> REQUIREMENTS: Pull out every line in the entries below that contains the string "view", matching case exactly.

[Begin]

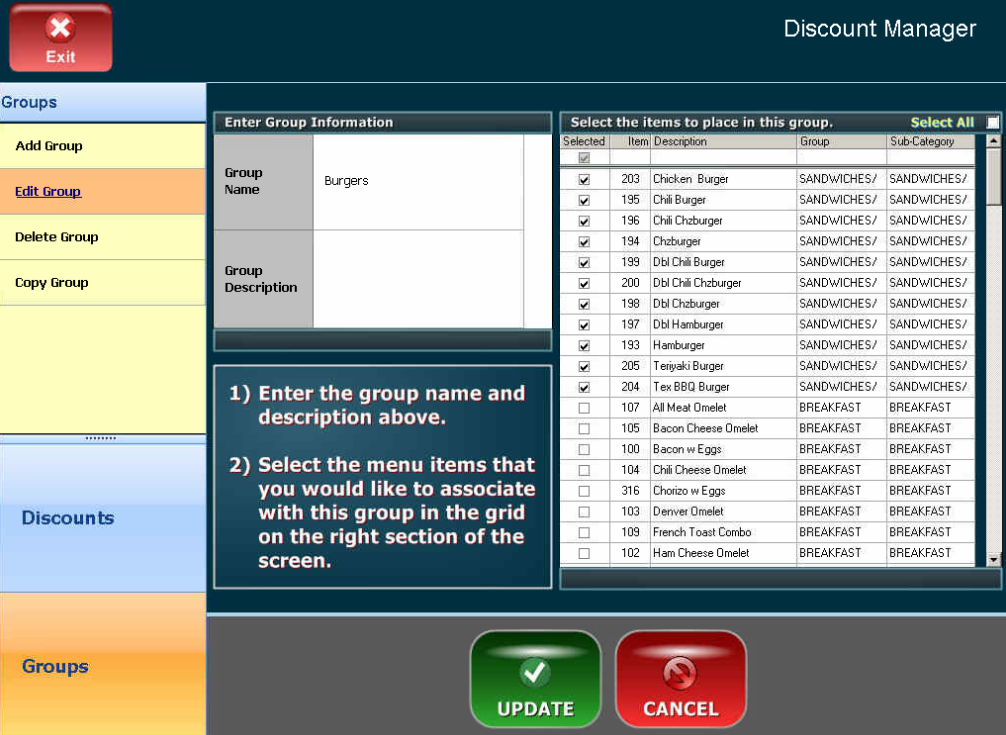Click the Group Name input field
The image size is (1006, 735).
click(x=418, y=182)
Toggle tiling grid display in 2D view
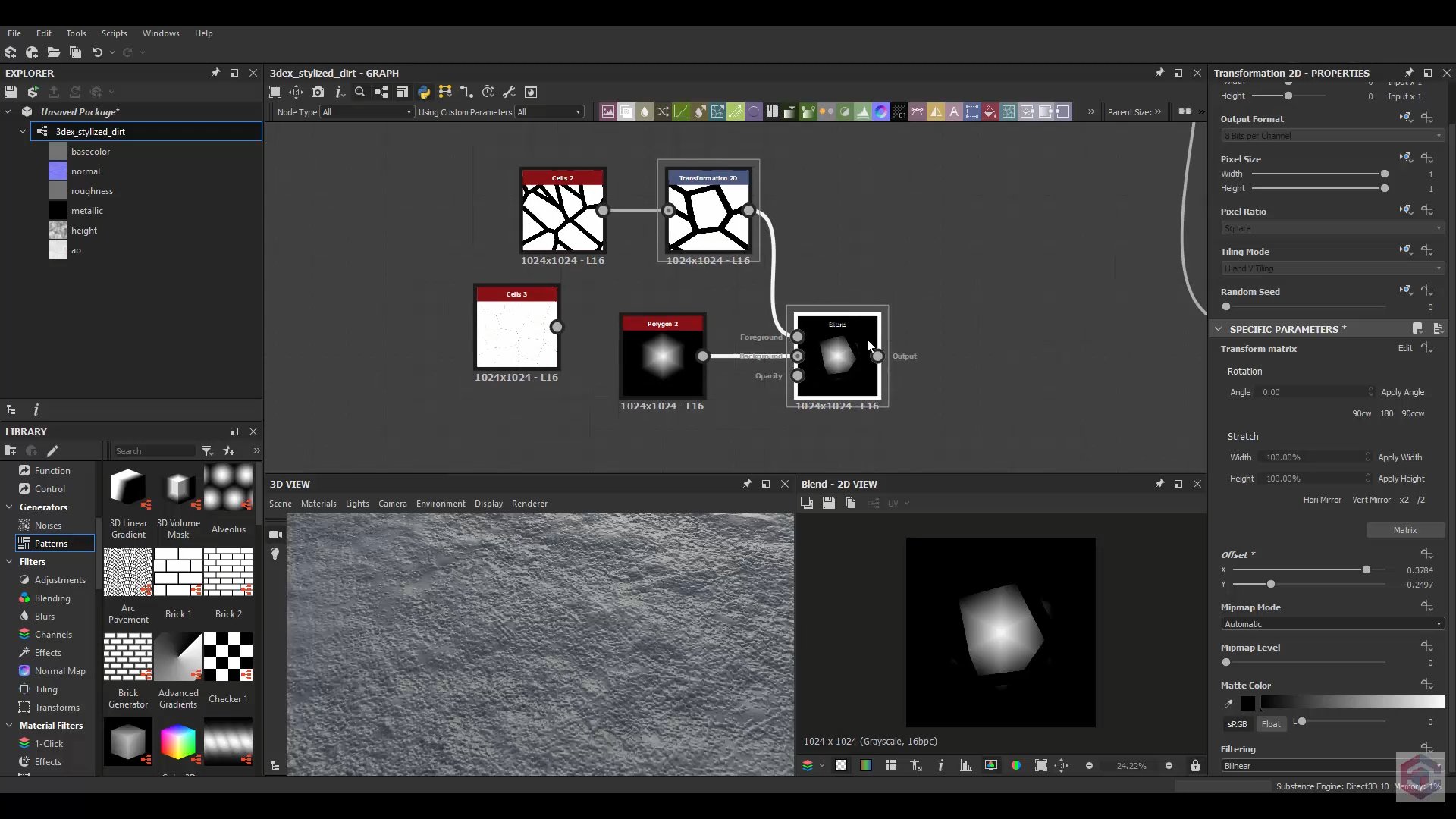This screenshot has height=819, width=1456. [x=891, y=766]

[End]

> SOLUTION FOR THIS EXERCISE:
Toggle tiling grid display in 2D view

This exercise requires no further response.